Instructions for the task: Copy every line of the listing below word for word, leaving out the pictures.

Entries showing where items appear
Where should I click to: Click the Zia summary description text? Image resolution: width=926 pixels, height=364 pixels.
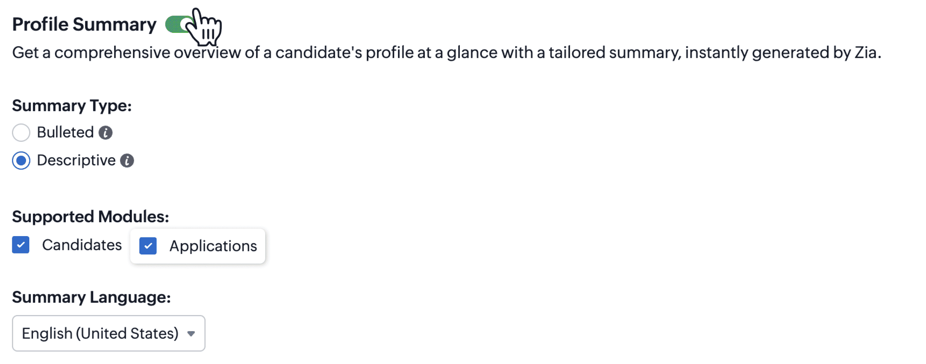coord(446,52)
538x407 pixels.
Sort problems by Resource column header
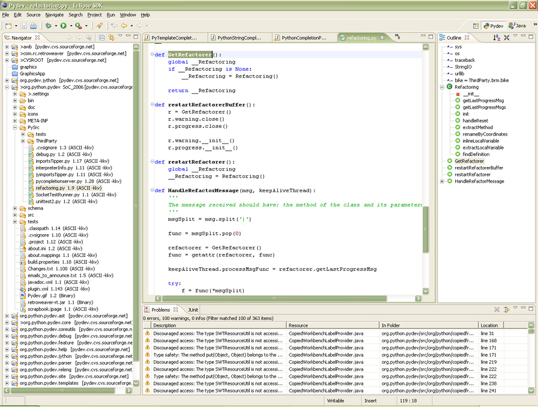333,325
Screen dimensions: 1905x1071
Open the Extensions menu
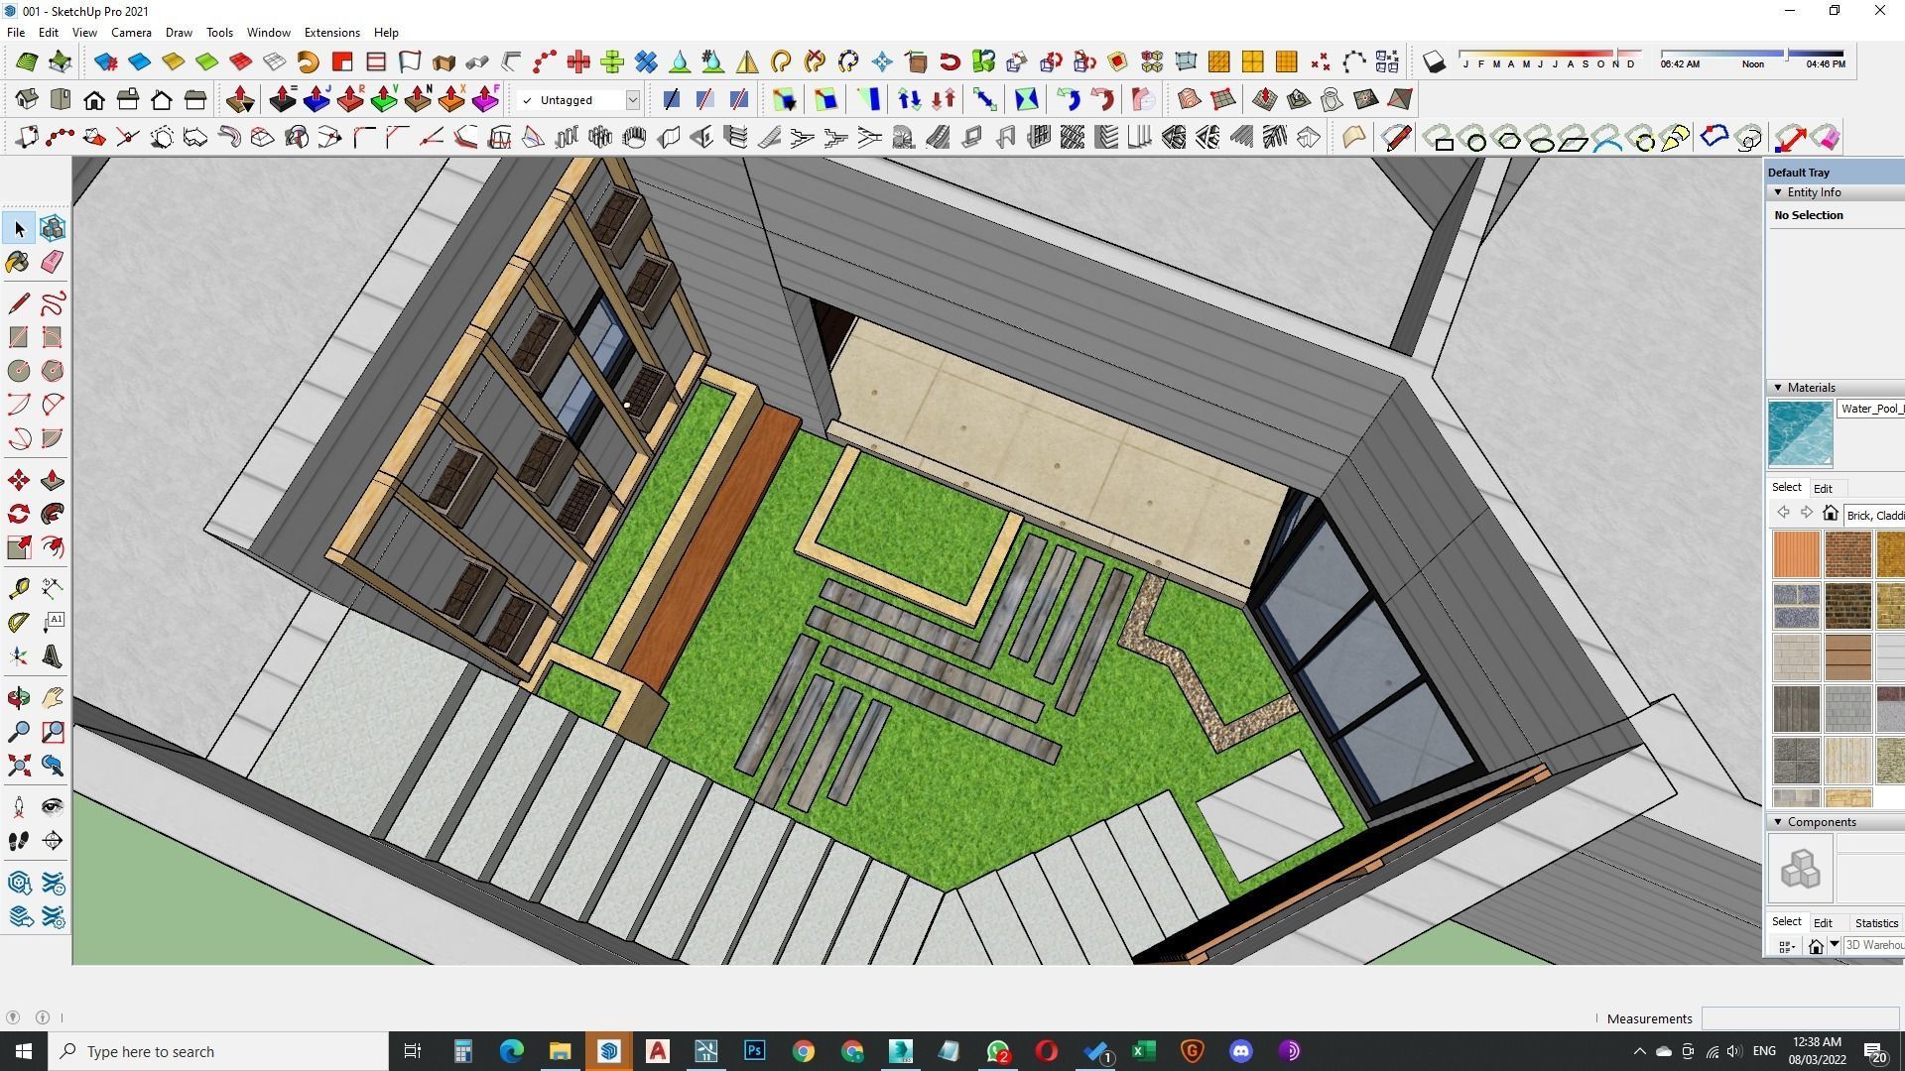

The answer:
Where should I click to: Click the Zia summary description text? Image resolution: width=926 pixels, height=364 pixels.
coord(446,52)
538x407 pixels.
Sort problems by Resource column header
333,325
Screen dimensions: 1905x1071
Open the Extensions menu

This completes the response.